Element and text position data:
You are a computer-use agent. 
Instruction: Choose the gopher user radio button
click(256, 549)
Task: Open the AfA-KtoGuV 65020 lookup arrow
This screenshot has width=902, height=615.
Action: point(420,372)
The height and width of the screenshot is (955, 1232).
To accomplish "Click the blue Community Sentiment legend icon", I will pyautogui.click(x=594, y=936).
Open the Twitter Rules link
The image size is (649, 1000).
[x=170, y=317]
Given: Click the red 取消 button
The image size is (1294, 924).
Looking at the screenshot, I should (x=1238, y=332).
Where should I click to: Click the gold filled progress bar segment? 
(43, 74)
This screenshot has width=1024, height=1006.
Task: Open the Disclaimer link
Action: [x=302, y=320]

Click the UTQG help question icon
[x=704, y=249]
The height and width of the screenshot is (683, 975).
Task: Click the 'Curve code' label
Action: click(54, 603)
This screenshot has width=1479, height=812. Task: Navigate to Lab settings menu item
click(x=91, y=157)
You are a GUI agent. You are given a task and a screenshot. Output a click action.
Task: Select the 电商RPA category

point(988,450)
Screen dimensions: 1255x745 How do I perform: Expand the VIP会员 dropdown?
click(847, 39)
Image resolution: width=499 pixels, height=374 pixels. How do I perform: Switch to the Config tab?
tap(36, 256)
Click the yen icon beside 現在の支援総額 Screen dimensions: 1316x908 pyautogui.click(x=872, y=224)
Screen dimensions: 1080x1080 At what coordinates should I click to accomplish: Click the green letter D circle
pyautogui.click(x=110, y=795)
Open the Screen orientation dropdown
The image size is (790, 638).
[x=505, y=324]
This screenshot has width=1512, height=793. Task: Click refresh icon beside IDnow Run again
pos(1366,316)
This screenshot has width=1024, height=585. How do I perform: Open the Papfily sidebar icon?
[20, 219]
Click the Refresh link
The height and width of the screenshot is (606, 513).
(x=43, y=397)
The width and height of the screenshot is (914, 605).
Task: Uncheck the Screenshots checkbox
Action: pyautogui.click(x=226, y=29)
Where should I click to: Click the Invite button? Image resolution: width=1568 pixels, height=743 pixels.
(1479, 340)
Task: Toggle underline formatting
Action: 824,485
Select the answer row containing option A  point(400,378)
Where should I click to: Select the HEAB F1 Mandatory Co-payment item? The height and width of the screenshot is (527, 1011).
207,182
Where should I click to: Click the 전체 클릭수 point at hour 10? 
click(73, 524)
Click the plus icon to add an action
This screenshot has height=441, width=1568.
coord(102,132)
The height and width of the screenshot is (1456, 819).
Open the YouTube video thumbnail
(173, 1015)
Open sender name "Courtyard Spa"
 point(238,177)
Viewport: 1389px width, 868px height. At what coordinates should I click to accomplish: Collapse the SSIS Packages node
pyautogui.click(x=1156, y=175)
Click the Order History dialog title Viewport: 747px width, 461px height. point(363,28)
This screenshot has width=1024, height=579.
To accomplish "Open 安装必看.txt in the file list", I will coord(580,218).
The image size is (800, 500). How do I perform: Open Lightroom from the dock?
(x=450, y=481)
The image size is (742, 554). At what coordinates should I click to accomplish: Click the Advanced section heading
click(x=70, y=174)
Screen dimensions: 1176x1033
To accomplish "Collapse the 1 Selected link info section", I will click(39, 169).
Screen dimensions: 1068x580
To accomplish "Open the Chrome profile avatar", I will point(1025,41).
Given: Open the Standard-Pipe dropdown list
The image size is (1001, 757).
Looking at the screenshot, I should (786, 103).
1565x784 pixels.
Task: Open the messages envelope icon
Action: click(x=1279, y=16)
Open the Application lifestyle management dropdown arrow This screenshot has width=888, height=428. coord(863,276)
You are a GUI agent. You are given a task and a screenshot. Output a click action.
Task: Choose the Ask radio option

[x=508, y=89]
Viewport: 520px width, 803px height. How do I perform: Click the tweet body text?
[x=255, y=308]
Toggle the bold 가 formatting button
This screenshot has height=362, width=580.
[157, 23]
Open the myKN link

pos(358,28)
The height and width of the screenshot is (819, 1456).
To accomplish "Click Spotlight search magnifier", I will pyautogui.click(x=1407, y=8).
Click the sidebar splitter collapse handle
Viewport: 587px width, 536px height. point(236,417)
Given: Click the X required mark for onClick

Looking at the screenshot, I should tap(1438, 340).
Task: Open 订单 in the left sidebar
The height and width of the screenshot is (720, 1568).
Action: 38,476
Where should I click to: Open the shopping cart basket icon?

# PROBLEM
Could you swap "How do I perform" for "How do I carry out" everywhere it appears in the records above and give the records again with nothing else changed?

# ANSWER TO THE PROBLEM
You are a computer-use agent. 
Instruction: Choose the gopher user radio button
click(256, 549)
Task: Open the AfA-KtoGuV 65020 lookup arrow
This screenshot has width=902, height=615.
Action: point(420,372)
The height and width of the screenshot is (955, 1232).
To accomplish "Click the blue Community Sentiment legend icon", I will pyautogui.click(x=594, y=936).
Open the Twitter Rules link
The image size is (649, 1000).
[x=170, y=317]
Given: Click the red 取消 button
The image size is (1294, 924).
Looking at the screenshot, I should (x=1238, y=332).
Where should I click to: Click the gold filled progress bar segment? 
(43, 74)
This screenshot has width=1024, height=1006.
Task: Open the Disclaimer link
Action: [x=302, y=320]

Click the UTQG help question icon
[x=704, y=249]
The height and width of the screenshot is (683, 975).
Task: Click the 'Curve code' label
Action: click(54, 603)
This screenshot has width=1479, height=812. Task: Navigate to Lab settings menu item
click(x=91, y=157)
You are a GUI agent. You are given a task and a screenshot. Output a click action.
Task: Select the 电商RPA category

point(988,450)
Screen dimensions: 1255x745 How do I carry out: Expand the VIP会员 dropdown?
click(847, 39)
Image resolution: width=499 pixels, height=374 pixels. How do I carry out: Switch to the Config tab?
tap(36, 256)
Click the yen icon beside 現在の支援総額 Screen dimensions: 1316x908 pyautogui.click(x=872, y=224)
Screen dimensions: 1080x1080 At what coordinates should I click to accomplish: Click the green letter D circle
pyautogui.click(x=110, y=795)
Open the Screen orientation dropdown
The image size is (790, 638).
[x=505, y=324]
This screenshot has width=1512, height=793. Task: Click refresh icon beside IDnow Run again
pos(1366,316)
This screenshot has width=1024, height=585. How do I carry out: Open the Papfily sidebar icon?
[20, 219]
Click the Refresh link
The height and width of the screenshot is (606, 513).
(x=43, y=397)
The width and height of the screenshot is (914, 605).
Task: Uncheck the Screenshots checkbox
Action: pyautogui.click(x=226, y=29)
Where should I click to: Click the Invite button? Image resolution: width=1568 pixels, height=743 pixels.
(1479, 340)
Task: Toggle underline formatting
Action: 824,485
Select the answer row containing option A  point(400,378)
Where should I click to: Select the HEAB F1 Mandatory Co-payment item? The height and width of the screenshot is (527, 1011).
207,182
Where should I click to: Click the 전체 클릭수 point at hour 10? 
click(73, 524)
Click the plus icon to add an action
This screenshot has height=441, width=1568.
coord(102,132)
The height and width of the screenshot is (1456, 819).
Open the YouTube video thumbnail
(173, 1015)
Open sender name "Courtyard Spa"
 point(238,177)
Viewport: 1389px width, 868px height. At what coordinates should I click to accomplish: Collapse the SSIS Packages node
pyautogui.click(x=1156, y=175)
Click the Order History dialog title Viewport: 747px width, 461px height. point(363,28)
This screenshot has width=1024, height=579.
To accomplish "Open 安装必看.txt in the file list", I will coord(580,218).
The image size is (800, 500). How do I carry out: Open Lightroom from the dock?
(x=450, y=481)
The image size is (742, 554). At what coordinates should I click to accomplish: Click the Advanced section heading
click(x=70, y=174)
Screen dimensions: 1176x1033
To accomplish "Collapse the 1 Selected link info section", I will click(39, 169).
Screen dimensions: 1068x580
To accomplish "Open the Chrome profile avatar", I will point(1025,41).
Given: Open the Standard-Pipe dropdown list
The image size is (1001, 757).
Looking at the screenshot, I should (786, 103).
1565x784 pixels.
Task: Open the messages envelope icon
Action: click(x=1279, y=16)
Open the Application lifestyle management dropdown arrow This screenshot has width=888, height=428. coord(863,276)
You are a GUI agent. You are given a task and a screenshot. Output a click action.
Task: Choose the Ask radio option

[x=508, y=89]
Viewport: 520px width, 803px height. How do I carry out: Click the tweet body text?
[x=255, y=308]
Toggle the bold 가 formatting button
This screenshot has height=362, width=580.
[157, 23]
Open the myKN link

pos(358,28)
The height and width of the screenshot is (819, 1456).
To accomplish "Click Spotlight search magnifier", I will pyautogui.click(x=1407, y=8).
Click the sidebar splitter collapse handle
Viewport: 587px width, 536px height. point(236,417)
Given: Click the X required mark for onClick

Looking at the screenshot, I should tap(1438, 340).
Task: Open 订单 in the left sidebar
The height and width of the screenshot is (720, 1568).
Action: 38,476
Where should I click to: Open the shopping cart basket icon?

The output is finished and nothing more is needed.